Выбрать главу

— Ладно, большой мальчик, — сказала я. — Если ты уже вырос и тебя не нужно укачивать и петь тебе песен, то давай-ка отправимся в путь.

— Ко мне домой?

— К тебе в лодку. И хватит ныть!

— Но ведь ночью темно! — завопил, правда не очень громко, Пувилон. — Только светит луна. И драконов на нас посылает.

— Да ты поэт, — удивилась я. — Или это не стихи, а правда — про луну и драконов?

— Не стихи, — отчего-то смутился лодочник. — Так говорят.

— Глупости, — сказала я. — Там воздуха нет.

— Ты была на луне?! — изумился лодочник.

— Нет, конечно. Тоже от кого-то слышала. Мол, нет там ни воздуха, ни жизни. Одни только кратеры, камни да лунная пыль.

— И драконы, — не отступал от своей версии Пувилон. — Не зря ведь говорит народ: дракон — он на луне живет.

— Опять стихи! — заулыбалась я.

— Нет, — снова засмущался великан, — это нечаянно вышло. Но вообще-то я сочиняю стихи…

— Ты сочиняешь стихи?! — восторженно воскликнула я.

— Да, — потупился Пувилон. — Я даже про тебя уже сочинил.

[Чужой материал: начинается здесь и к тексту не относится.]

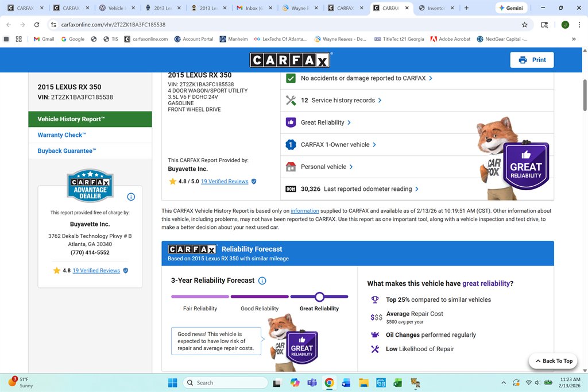Click the wrench service history icon
Viewport: 588px width, 392px height.
coord(291,101)
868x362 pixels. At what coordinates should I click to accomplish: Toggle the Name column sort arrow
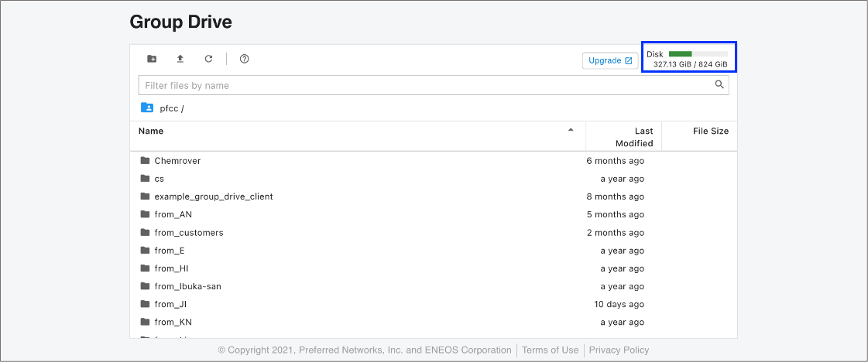pyautogui.click(x=571, y=130)
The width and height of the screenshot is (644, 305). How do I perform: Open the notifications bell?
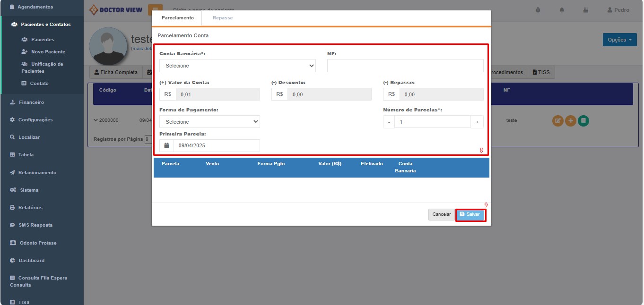point(562,10)
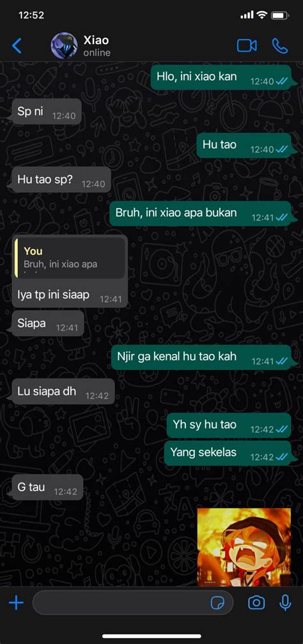Start a voice call with Xiao

(x=280, y=45)
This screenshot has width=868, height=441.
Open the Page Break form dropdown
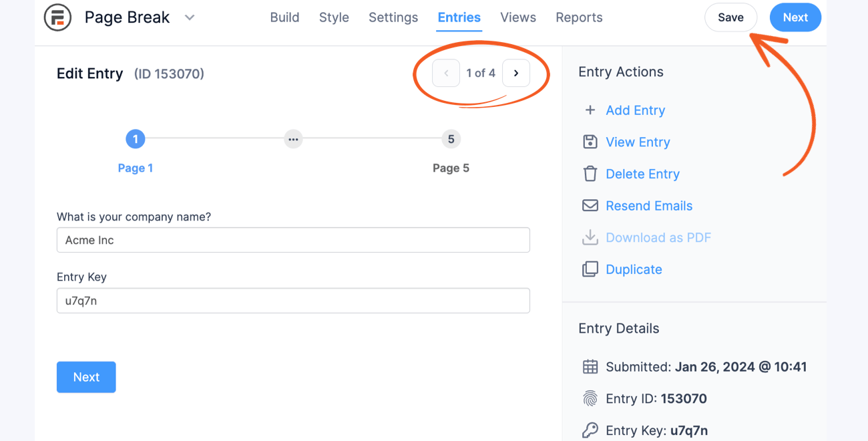click(189, 17)
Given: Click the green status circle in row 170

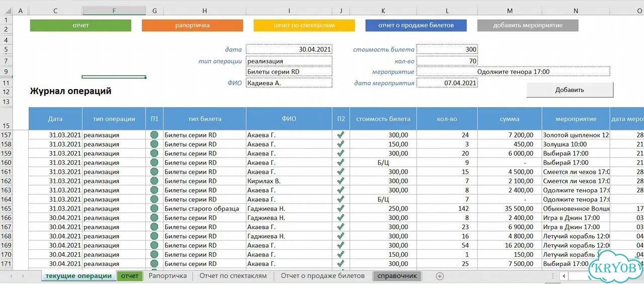Looking at the screenshot, I should [x=154, y=254].
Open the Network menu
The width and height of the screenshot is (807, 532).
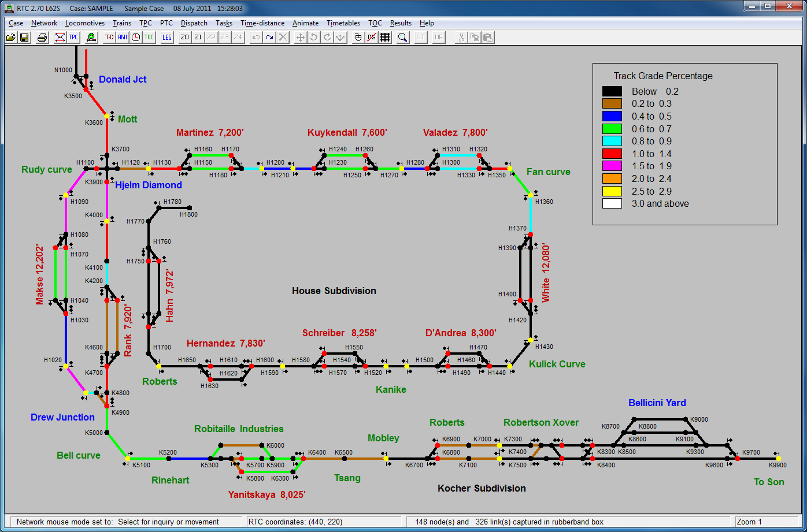click(x=44, y=23)
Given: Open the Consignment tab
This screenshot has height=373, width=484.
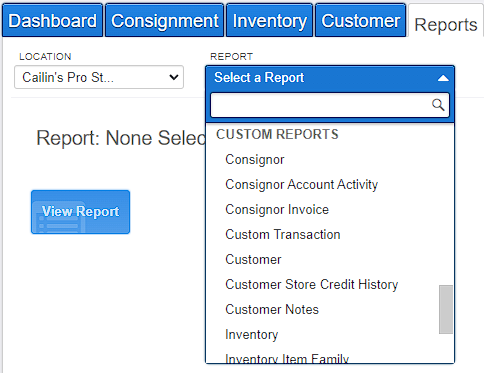Looking at the screenshot, I should [165, 21].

— А ну-ткать! — приготовилась я к очередной «любови-моркови». Но все оказалось куда глубже.

Лодочник выставил вперед левую ногу, отвел в сторону левую руку, поднял над головой факел и торжественно, с драматическими подвываниями, стал выводить:

— Ты как деревце в лесу,

Как козявочка в носу,

Как цветочек в поле.

Я влюбился, что ли?

— Ну какой же я цветочек? — сквозь стиснутые зубы, изо всех сил стараясь не заржать, процедила я.

— Гуратинка вонючая, — тут же ответил поэт.

— Спасибо, тронута, — поклонилась я и сделала вид, что сморкаюсь, хотя на самом деле давила вырывающийся из меня хохот.

— Вот как раз трогать гуратинку не надо, — предупредил Пувилон. — Она очень красивая и нежная, но если ее тронешь… Но это не про тебя! — опомнился он. — Как раз это не про тебя! Только красота и нежность!

— Ой ли? — прищурилась я, сразу расхотев смеяться. — А ты попробуй, тронь.

— Н-не хочу… — замотал головой лодочник.

— Тогда идем к лодке и не воня… В общем, идем и друг друга не трогаем.

— Нет! — послышалось снизу.

— Ты думал, я про тебя забыла? — наклонилась я к Болтуну.

— Да.

— Не дождешься. Как раз тебя-то я потрогаю. Забирайся ко мне на ручки, — подставила я ладони.

Ежик залез ко мне на руки и облегченно вздохнул. Надо же, как привязался, побоялся, что оставлю. Или ему просто страшно ночью в лесу? Да нет, ежи как раз ночные животные. Правда, лес здесь чужой, лунные драконы летают, гигантские поэты-лодочники бродят… И правда жутковато. Даже мне.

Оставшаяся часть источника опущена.